# **Lasso Regression**

# Lasso Regression (L1 Regularization)

Lasso (Least Absolute Shrinkage and Selection Operator) is a linear regression technique that performs both regularization and variable selection to enhance prediction accuracy and interpretability.

### 1. Mathematical Objective
Lasso minimizes the sum of squared residuals plus a penalty proportional to the sum of the absolute values of the coefficients:

$$ \min_{\beta} \left\{ \sum_{i=1}^{n} (y_i - \beta_0 - \sum_{j=1}^{p} x_{ij}\beta_j)^2 + \lambda \sum_{j=1}^{p} |\beta_j| \right\} $$

Where:
- $\lambda \ge 0$ is the regularization parameter (often called `alpha` in libraries like scikit-learn).
- $\lambda \sum_{j=1}^{p} |\beta_j|$ is the **L1 penalty**.

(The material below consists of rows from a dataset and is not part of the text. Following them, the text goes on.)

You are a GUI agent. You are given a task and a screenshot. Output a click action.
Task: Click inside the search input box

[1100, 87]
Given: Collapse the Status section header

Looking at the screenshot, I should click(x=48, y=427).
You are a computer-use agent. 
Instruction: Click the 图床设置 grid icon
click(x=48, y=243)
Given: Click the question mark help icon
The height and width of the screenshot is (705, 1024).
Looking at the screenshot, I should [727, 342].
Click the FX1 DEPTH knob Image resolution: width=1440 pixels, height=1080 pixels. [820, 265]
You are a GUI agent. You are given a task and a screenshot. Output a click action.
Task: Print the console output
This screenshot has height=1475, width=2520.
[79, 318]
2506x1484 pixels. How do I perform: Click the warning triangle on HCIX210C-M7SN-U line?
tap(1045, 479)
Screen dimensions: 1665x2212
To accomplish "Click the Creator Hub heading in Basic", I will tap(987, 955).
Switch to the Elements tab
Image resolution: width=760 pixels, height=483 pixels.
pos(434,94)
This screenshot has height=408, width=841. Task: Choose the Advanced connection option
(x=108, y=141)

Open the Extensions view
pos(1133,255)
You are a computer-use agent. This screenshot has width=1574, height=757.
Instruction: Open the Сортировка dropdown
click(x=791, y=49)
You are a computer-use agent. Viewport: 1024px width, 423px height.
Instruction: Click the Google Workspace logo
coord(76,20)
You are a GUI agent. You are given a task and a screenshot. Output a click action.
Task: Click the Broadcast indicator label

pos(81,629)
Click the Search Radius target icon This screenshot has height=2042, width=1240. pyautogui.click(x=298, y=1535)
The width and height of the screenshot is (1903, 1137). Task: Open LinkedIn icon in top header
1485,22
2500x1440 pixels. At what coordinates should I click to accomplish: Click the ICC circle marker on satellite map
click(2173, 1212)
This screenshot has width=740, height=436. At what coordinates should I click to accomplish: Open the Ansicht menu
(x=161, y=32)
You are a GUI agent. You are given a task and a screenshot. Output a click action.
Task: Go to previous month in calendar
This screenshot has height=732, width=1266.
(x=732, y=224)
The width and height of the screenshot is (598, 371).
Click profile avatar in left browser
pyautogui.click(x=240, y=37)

### 2. Key Characteristics
*   **Feature Selection:** Unlike Ridge (L2), Lasso can shrink coefficients to exactly zero, effectively performing automatic feature selection.
*   **Sparsity:** It produces "sparse" models, which are easier to interpret in high-dimensional datasets.
*   **Scaling Requirement:** Since the penalty is based on the magnitude of coefficients, features must be standardized (mean=0, variance=1) before fitting.

### 3. Bias-Variance Trade-off
*   **Increasing $\lambda$:** Increases bias but decreases variance (prevents overfitting).
*   **Decreasing $\lambda$:** Decreases bias but increases variance (approaches OLS).